Brief :: In the entries below, find the line containing "Viewport: 1061px width, 639px height.". Copy it and all lines after it, exactly, through the end.

==== Available data ====

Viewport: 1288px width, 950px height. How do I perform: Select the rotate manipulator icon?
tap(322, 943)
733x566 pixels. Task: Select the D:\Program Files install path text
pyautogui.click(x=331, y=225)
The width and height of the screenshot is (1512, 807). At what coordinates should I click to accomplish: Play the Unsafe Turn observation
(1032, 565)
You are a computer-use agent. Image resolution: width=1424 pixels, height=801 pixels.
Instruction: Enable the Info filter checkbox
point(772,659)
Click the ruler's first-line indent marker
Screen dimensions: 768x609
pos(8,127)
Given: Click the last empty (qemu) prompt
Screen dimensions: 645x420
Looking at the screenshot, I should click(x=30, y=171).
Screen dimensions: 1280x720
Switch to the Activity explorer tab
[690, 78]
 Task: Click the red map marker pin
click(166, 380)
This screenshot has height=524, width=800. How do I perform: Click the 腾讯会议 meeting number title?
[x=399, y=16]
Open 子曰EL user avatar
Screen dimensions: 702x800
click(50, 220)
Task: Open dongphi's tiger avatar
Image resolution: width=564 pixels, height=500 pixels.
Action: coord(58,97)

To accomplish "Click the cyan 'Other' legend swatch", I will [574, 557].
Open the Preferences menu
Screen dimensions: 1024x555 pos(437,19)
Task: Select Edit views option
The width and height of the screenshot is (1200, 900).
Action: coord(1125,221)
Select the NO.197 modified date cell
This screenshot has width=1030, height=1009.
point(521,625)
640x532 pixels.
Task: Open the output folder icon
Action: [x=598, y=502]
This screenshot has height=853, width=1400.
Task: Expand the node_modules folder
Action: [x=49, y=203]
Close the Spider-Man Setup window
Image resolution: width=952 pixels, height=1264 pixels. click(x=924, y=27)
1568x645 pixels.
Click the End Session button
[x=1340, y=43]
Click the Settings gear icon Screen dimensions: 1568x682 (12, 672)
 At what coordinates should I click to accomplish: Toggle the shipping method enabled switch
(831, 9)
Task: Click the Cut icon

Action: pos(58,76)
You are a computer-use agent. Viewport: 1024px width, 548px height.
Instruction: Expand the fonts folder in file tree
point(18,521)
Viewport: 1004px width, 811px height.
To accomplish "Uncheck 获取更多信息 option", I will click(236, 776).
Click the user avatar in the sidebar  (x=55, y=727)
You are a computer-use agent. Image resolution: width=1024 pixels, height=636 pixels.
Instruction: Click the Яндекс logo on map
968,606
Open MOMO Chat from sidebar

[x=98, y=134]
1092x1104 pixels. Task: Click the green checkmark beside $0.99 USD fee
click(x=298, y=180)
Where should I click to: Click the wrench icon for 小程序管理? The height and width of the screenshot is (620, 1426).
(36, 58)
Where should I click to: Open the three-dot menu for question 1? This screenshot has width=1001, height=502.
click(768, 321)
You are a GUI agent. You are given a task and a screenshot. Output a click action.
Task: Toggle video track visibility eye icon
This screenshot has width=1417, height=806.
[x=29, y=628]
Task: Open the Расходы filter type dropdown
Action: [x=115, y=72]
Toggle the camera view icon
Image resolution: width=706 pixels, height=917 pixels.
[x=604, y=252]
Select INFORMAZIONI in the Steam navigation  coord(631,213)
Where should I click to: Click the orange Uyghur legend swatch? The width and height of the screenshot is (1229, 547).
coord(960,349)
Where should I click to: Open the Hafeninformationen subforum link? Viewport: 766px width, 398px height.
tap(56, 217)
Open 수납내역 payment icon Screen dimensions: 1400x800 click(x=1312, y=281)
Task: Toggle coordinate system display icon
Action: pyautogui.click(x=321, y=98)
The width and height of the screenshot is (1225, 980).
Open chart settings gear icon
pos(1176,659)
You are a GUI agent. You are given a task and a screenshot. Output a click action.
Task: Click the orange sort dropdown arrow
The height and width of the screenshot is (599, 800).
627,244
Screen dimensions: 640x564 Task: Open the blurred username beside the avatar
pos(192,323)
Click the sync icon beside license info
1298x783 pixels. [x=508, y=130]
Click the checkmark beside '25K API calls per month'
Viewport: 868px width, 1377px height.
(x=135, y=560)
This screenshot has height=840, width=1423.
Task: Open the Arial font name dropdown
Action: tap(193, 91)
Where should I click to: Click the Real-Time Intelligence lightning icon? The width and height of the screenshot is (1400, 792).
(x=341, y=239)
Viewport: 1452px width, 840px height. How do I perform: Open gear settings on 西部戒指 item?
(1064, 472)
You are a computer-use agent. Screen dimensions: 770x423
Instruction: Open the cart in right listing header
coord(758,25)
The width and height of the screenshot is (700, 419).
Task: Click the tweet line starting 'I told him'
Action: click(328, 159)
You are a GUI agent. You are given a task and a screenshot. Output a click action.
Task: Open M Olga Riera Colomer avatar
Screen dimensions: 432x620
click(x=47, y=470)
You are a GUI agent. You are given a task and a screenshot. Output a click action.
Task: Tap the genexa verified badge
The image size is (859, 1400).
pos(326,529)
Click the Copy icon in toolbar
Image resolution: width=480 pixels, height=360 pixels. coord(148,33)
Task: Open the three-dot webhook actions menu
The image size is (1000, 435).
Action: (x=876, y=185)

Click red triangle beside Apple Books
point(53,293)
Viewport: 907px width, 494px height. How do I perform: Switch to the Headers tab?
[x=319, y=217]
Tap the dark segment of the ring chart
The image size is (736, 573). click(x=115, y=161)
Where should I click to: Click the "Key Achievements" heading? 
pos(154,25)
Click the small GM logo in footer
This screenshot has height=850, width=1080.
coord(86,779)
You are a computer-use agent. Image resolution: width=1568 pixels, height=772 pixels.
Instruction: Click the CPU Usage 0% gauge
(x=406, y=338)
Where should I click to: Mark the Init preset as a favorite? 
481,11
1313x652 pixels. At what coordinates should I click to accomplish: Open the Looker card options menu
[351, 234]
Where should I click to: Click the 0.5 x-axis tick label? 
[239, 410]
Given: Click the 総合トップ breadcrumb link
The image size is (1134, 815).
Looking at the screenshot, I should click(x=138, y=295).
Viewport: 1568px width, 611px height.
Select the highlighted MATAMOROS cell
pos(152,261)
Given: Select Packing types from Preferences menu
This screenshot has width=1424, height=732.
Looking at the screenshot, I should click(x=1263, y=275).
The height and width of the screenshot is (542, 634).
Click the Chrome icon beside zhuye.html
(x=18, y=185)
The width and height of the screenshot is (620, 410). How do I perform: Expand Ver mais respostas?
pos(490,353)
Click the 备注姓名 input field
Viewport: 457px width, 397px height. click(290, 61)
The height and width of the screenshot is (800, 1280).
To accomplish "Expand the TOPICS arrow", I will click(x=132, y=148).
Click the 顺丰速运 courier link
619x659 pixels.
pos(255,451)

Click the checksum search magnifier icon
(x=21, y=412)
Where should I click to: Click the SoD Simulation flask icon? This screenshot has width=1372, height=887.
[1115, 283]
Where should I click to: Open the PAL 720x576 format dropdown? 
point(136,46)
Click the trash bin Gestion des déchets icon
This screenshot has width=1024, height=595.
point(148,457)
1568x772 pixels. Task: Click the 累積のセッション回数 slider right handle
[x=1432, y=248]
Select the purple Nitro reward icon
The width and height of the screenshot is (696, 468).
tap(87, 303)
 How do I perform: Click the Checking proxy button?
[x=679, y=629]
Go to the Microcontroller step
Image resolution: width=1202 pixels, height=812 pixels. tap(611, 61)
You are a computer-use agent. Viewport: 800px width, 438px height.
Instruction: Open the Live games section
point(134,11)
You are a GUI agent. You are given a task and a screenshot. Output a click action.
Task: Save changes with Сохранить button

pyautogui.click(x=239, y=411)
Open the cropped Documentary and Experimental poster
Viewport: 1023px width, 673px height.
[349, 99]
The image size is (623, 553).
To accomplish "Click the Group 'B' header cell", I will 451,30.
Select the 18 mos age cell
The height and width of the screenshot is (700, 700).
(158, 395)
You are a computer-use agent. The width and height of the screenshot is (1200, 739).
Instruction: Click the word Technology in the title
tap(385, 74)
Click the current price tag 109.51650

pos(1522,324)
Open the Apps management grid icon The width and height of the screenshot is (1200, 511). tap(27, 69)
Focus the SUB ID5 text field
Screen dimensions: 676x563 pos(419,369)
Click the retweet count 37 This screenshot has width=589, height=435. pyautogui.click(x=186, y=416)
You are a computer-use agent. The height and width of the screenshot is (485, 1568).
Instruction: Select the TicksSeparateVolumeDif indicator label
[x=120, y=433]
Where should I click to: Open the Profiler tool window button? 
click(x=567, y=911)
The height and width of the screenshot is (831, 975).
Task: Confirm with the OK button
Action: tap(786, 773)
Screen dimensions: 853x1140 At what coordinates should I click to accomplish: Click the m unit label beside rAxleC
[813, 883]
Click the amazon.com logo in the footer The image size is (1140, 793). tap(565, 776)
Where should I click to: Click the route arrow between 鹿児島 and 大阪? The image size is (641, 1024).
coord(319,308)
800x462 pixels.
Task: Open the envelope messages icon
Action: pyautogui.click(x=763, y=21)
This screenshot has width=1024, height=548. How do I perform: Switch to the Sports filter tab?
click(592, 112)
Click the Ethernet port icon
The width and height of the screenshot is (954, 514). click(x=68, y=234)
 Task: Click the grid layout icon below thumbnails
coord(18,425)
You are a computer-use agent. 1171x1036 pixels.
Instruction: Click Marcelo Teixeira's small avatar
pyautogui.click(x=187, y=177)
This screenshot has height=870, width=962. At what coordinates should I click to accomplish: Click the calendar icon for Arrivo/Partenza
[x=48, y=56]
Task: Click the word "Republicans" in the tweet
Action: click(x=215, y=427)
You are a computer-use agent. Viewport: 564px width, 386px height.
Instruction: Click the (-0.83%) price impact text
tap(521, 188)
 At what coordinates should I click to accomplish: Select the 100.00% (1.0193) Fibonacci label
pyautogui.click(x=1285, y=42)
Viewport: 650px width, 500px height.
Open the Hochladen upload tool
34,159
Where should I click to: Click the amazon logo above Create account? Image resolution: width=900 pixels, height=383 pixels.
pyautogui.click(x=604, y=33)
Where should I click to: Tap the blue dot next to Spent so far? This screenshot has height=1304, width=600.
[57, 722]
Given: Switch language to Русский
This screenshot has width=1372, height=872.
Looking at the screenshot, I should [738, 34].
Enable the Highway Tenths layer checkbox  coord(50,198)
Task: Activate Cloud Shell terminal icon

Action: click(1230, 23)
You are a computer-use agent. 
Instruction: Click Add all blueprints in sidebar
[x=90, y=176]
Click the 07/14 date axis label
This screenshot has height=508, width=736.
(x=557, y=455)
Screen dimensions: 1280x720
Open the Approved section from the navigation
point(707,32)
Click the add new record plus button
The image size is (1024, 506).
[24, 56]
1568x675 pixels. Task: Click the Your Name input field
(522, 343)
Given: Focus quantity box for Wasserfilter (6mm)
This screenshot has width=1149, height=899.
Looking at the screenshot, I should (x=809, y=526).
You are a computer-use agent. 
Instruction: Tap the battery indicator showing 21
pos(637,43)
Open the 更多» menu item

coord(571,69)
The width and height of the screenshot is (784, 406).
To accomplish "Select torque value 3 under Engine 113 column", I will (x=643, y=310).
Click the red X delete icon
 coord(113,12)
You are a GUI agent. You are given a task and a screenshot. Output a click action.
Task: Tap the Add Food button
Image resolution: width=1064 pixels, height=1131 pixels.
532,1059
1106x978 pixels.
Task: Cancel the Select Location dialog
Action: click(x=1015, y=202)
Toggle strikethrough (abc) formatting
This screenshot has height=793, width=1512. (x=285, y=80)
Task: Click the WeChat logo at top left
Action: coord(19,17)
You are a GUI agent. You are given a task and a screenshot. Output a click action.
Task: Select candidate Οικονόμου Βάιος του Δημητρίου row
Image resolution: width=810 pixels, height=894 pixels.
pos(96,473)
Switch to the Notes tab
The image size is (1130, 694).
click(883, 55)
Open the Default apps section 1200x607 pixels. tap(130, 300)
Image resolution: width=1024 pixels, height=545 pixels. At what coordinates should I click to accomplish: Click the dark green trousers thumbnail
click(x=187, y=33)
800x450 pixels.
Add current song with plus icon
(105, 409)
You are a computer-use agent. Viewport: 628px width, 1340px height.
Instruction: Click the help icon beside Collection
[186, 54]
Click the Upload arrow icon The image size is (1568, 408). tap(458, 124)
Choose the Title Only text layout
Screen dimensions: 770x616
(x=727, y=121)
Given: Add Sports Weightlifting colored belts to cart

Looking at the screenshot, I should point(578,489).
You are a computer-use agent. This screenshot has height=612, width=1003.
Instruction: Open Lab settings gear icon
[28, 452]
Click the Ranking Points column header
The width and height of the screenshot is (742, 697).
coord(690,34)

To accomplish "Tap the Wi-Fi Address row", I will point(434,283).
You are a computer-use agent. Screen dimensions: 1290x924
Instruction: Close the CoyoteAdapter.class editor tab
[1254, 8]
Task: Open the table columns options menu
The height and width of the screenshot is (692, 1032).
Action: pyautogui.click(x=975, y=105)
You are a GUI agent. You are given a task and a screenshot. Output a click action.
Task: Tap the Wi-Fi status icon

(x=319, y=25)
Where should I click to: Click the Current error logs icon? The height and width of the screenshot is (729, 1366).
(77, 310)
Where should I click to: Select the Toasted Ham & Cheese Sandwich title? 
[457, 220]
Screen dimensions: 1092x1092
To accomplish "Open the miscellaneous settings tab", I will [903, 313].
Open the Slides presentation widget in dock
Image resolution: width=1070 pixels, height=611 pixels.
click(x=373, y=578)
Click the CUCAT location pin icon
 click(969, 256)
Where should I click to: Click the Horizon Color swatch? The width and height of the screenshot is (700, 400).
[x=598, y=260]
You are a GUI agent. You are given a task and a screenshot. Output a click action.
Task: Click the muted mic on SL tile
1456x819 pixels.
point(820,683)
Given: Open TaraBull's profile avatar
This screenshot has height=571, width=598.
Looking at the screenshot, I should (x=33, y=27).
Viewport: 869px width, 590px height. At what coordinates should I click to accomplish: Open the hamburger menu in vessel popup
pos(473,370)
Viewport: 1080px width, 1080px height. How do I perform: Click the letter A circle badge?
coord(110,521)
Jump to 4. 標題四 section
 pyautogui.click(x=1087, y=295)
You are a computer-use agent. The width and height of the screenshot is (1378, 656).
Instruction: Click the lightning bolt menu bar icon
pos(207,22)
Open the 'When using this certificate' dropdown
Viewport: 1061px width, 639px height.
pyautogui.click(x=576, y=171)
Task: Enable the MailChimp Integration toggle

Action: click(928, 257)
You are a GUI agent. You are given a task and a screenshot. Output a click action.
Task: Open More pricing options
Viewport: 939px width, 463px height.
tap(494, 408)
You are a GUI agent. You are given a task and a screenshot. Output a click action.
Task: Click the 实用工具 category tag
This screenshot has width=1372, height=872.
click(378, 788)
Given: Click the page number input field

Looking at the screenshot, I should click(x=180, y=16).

====

Output below ::
Viewport: 1061px width, 639px height.
pyautogui.click(x=576, y=171)
Task: Enable the MailChimp Integration toggle

Action: click(928, 257)
You are a GUI agent. You are given a task and a screenshot. Output a click action.
Task: Open More pricing options
Viewport: 939px width, 463px height.
tap(494, 408)
You are a GUI agent. You are given a task and a screenshot. Output a click action.
Task: Click the 实用工具 category tag
This screenshot has width=1372, height=872.
click(378, 788)
Given: Click the page number input field

Looking at the screenshot, I should click(x=180, y=16).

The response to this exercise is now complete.